- **Your goal**
Your answer must consist solely of the lines from the one containing "You are a computer-use" through the last line of the records below, reproduced exactly, with all pictures omitted.

• • • •

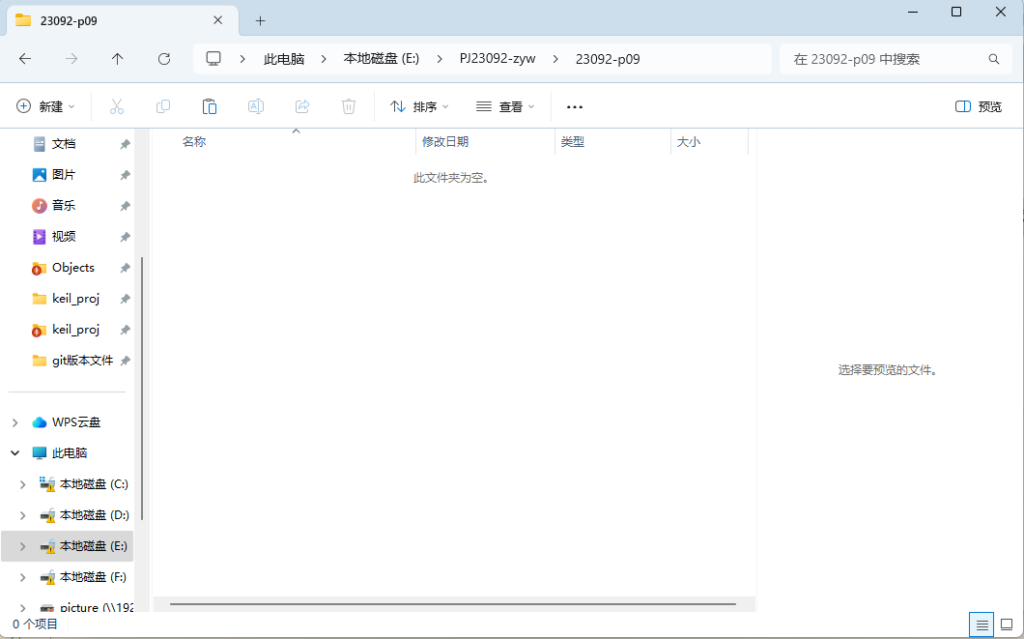1024x639 pixels.
Task: Open the 排序 sort dropdown
Action: tap(419, 106)
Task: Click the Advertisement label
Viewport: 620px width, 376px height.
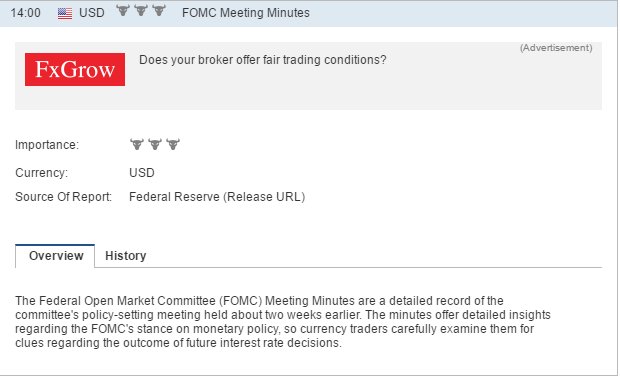Action: click(x=556, y=48)
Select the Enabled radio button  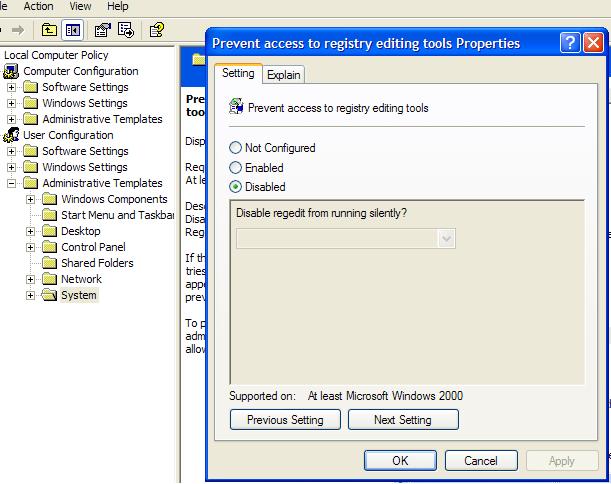coord(236,168)
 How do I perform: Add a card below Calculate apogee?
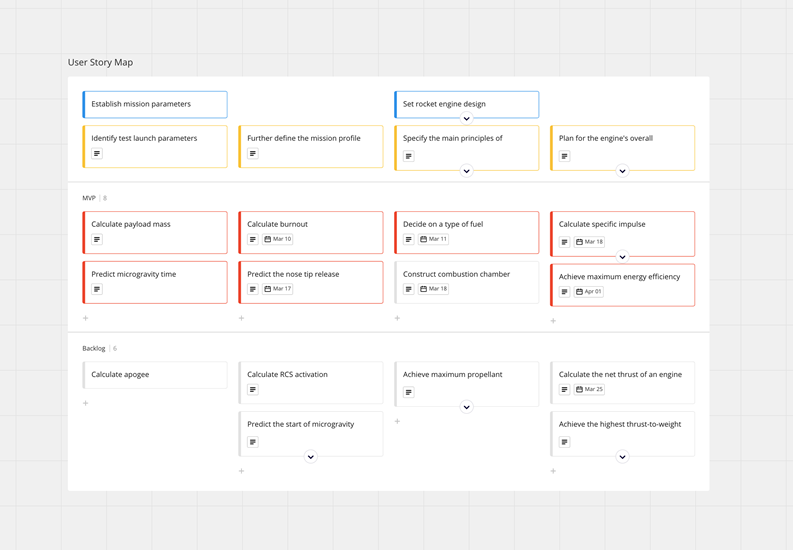[86, 404]
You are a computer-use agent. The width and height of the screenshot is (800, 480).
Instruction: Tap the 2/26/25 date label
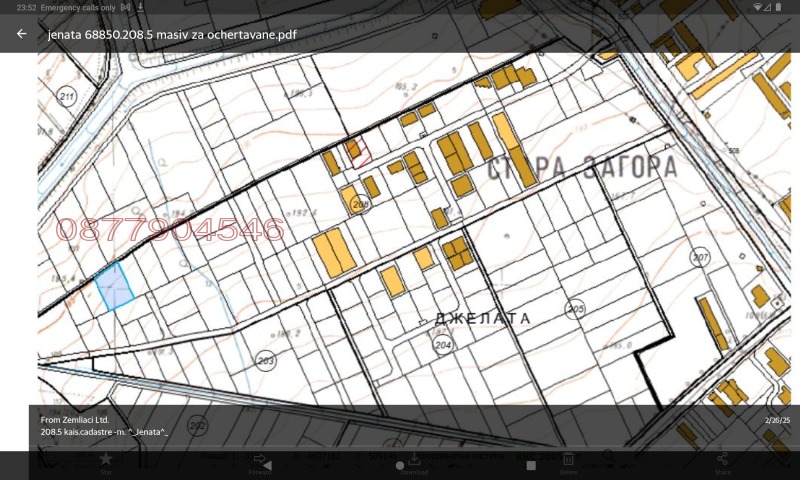(x=777, y=421)
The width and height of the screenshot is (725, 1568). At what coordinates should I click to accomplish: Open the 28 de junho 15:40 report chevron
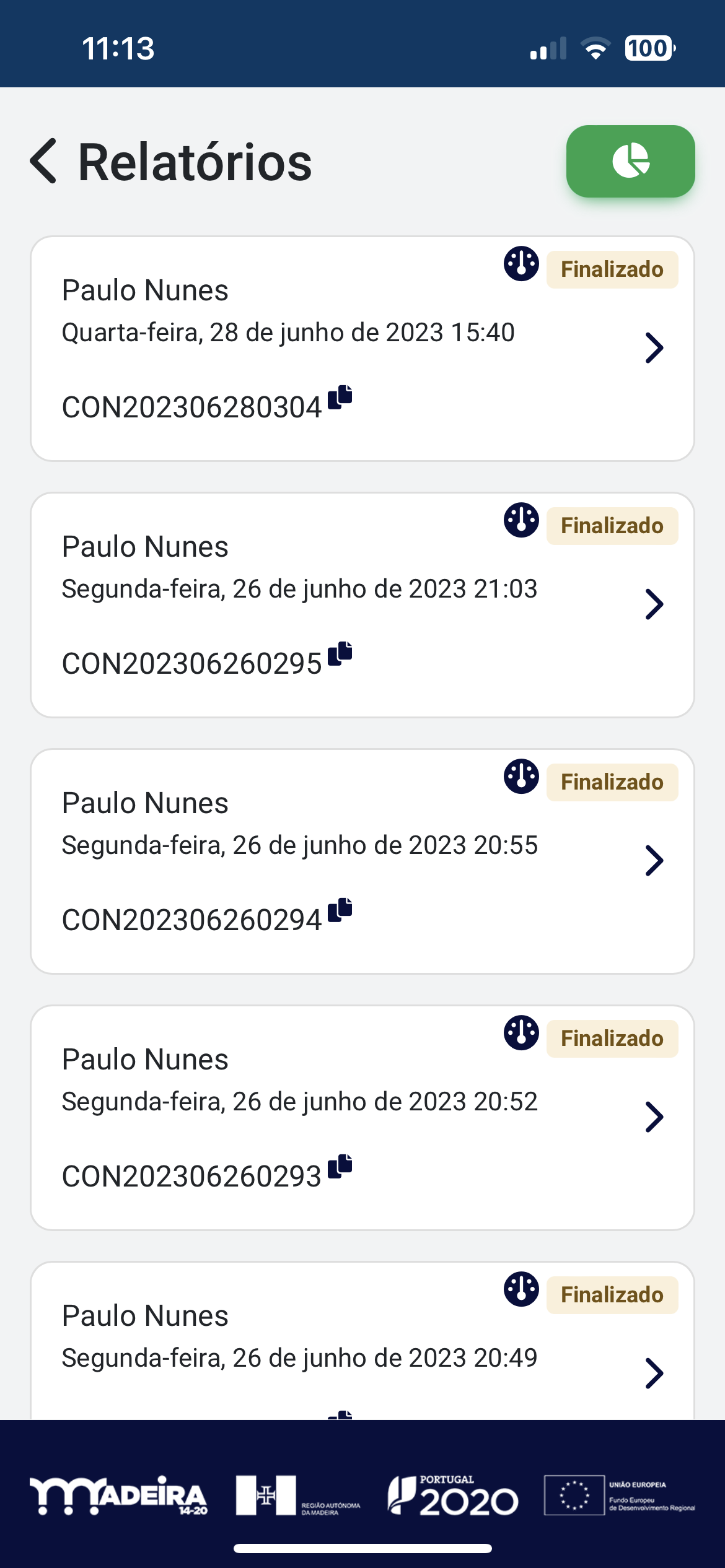[x=654, y=348]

• • • •

- **Result of the exercise**
You are a computer-use agent. The width and height of the screenshot is (800, 480).
Instruction: Tap the 2/26/25 date label
(x=777, y=421)
The width and height of the screenshot is (725, 1568). At what coordinates should I click to accomplish: Open the 28 de junho 15:40 report chevron
[x=654, y=348]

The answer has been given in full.